We have also measured the growth of our fungi in multiple different ways for each of the three scales, in which we have been cultivating our fungal cultures. In the Biolector, we had continuous measurements of “Light Scattering Units”, which can give an estimate of biomass. Next, in the shake flasks we did not have direct access to biomass measurements and thus, we resorted to determining the amount of residual glucose in the media in order to correlate it to biomass growth. Lastly, in the bioreactor, we had access to analysis of the off-gas, thus giving us a measurement of respiration, which is correlated with growth.
Combining all of the above allows for understanding in greater detail how our promoters work and it also enables us to compare different promoters across different experiments, which is of utmost importance when characterizing new parts.
[1] K. Ozeki, A. Kanda, M. Hamachi, and Y. Nunokawa, “Construction of a promoter probe vector autonomously maintained in aspergillus and characterization of promoter regions derived from A. niger and A. oryzae Genomes,” Biosci. Biotechnol. Biochem., vol. 60, no. 3, pp. 383–389, 1996.

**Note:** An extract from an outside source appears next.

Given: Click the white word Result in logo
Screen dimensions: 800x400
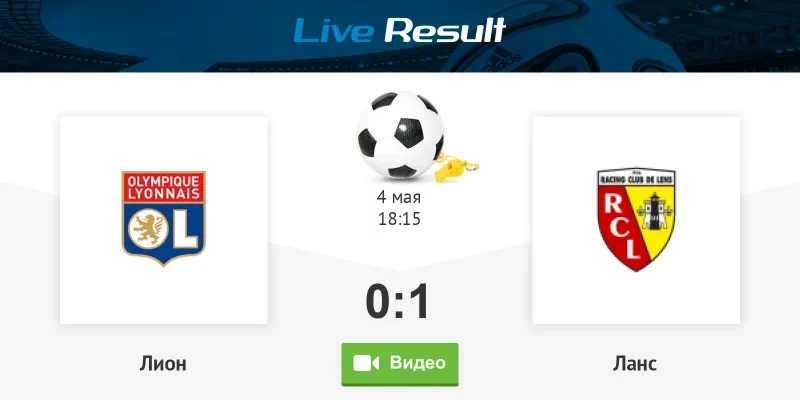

[2] E. Balleza, J. M. Kim, and P. Cluzel, “Systematic characterization of maturation time of fluorescent proteins in living cells,” Nat Methods, vol. 15, no. 1, pp. 47–51, 2018.
[3] T. J. Lambert, “FPbase: a community-editable fluorescent protein database,” Nat. Methods, vol. 16, no. 4, pp. 277–278, 2019.
[4] L. M. Constantini et al., “A palette of fluorescent proteins optimized for diverse cellular environments,” Nat Commun, vol. 6, no. 1, p. 8670, 2015.
[5] http://www.cbs.dtu.dk/services/SignalP/, last accessed 20th October 2019
[6] http://www.cbs.dtu.dk/services/DeepLoc-1.0/index.php, last accessed 20th October 2019
[7] C. S. Nødvig et al., “Efficient oligo nucleotide mediated CRISPR-Cas9 gene editing in Aspergilli,” Fungal Genet. Biol., vol. 115, no. September 2017, pp. 78–89, 2018.
[8] V. Meyer et al., “Highly efficient gene targeting in the Aspergillus niger kusA mutant,” J. Biotechnol., vol. 128, no. 4, pp. 770–775, 2007.
[9] P. J. Punt, F. H. J. Schuren, J. Lehmbeck, T. Christensen, C. Hjort, and C. A. M. J. J. van den Hondel, “Characterization of the Aspergillus niger prtT, a unique regulator of extracellular protease encoding genes,” Fungal Genet. Biol., vol. 45, no. 12, pp. 1591–1599, 2008.